On the plus side, the LinkBuds S do feel more responsive than most headphones, with minimal delay between your touch and the headphones taking action. They are also among the few headphones that have proper hotword detection to invoke the Google Assistant or Amazon Alexa — as opposed to forcing you to hold down a button — so you can access most functions with a quick voice command. The caveat is that enabling hotword detection for the assistants means you can’t use the left earbud solo, for some reason.
Sony didn’t skimp on the sound quality either. Unlike the original LinkBuds, there’s LDAC this time around for maximum Bluetooth quality, and the headphones manage to sound nicely balanced. In fact, to my ear, they sound a little more neutral than the WF-1000XM4, which I found to be decent, but a little boomy and kind of dull in the highs, especially with the default foam ear tips.
The LinkBuds S do share some of that sound signature, but it’s less aggressive to my ears. They’re still some of the better-sounding earbuds in the class, and describing their sound quality is almost moot for tinkerers as Sony’s app allows you to easily EQ the headphones to your tastes. I mostly just appreciate that they get loud enough that I can listen to music with high dynamic range — like much classical music — without quiet sections being completely inaudible in noisy environments.

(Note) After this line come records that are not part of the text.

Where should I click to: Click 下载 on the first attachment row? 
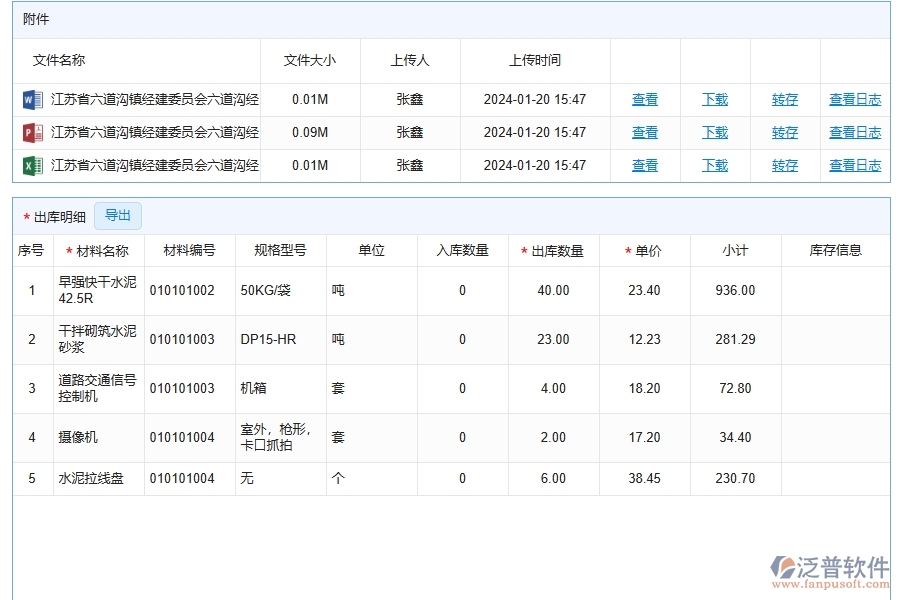coord(714,99)
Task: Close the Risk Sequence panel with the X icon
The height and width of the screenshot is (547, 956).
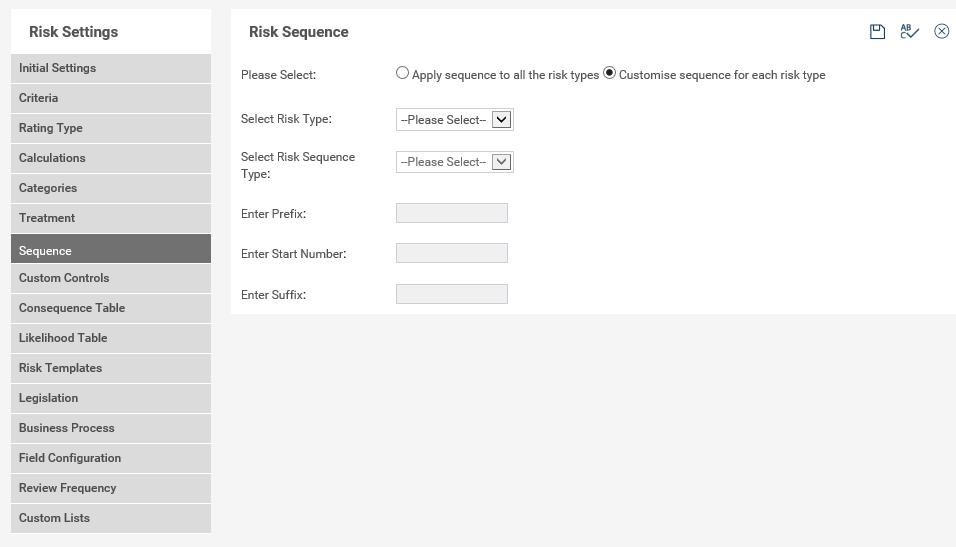Action: coord(941,32)
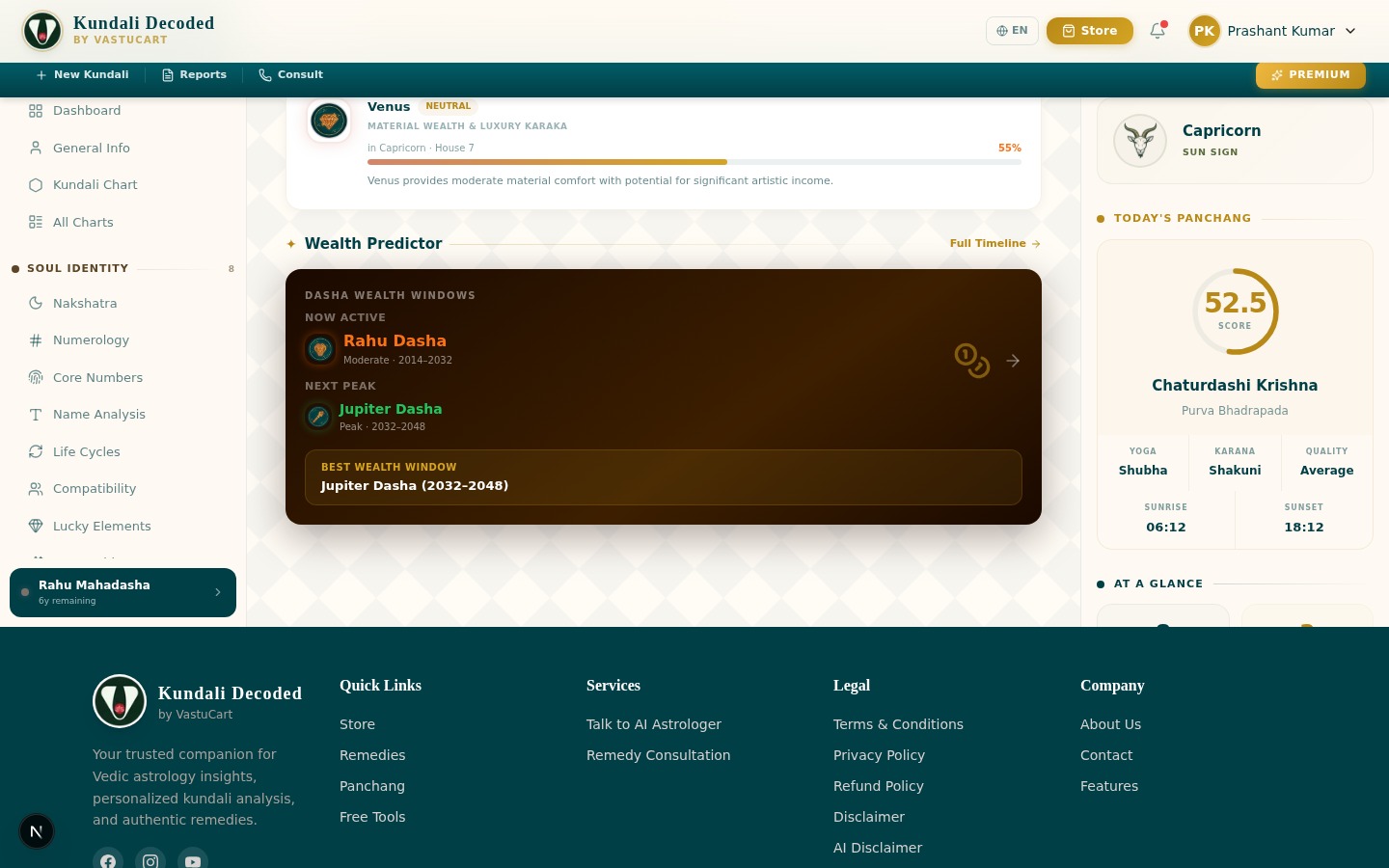Open the Reports menu item
Image resolution: width=1389 pixels, height=868 pixels.
coord(194,75)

There are certainly better-sounding earbuds for the price — the OnePlus Buds Pro and Pixel Buds A-Series are more neutral to my ear and my measurement rig — but few that are this good at blocking out noise. The LinkBuds S come really close to the WF-1000XM4 in this regard, which was best-in-class.
That said, if you’re primarily interested in noise-canceling, Anker’s SoundCore Liberty 3 Pro offer comparable performance, better battery life, and similarly customizable sound for $170. But even with a variety of tip options in the box, they don’t feel as comfortable or secure as the Sonys, nor do they have the fancy Adaptive Sound Control or voice assistant features.
The biggest bummer about the LinkBuds S is probably their battery life. They’re rated for 20 hours total (6 per charge), which is a little low by modern standards. That’s not a big deal now, but all batteries degrade over time, and you’ll have to charge the case more often than most competitors. They also don’t have wireless charging, something I don’t care about, but some people swear by it. On the plus side, the LinkBuds S do charge quickly via USB-C.
And oh yeah, they still can’t connect to multiple devices at the same time. Sighs.
Despite those caveats, if you can’t tell by now, I really like the LinkBuds S. They may not be even half as interesting as the original LinkBuds, but frankly, I think they’re better than Sony’s flagship WF-1000XM4.
You may find headphones with comparable noise canceling, better sound quality, and better battery life. But you’ll struggle to find one that balances all these qualities as effectively — let alone with the clever adaptive sound control and assistant integration.
Apple users may still be better served by the AirPods Pro, while Android users may want to wait for the Pixel Buds Pro coming July; the latter offer many of the same features as the LinkBuds S for the very same price. Still, Sony’s latest earbuds check most of the right boxes, and they should be near the top of your list if you’re on the hunt for noise-canceling buds.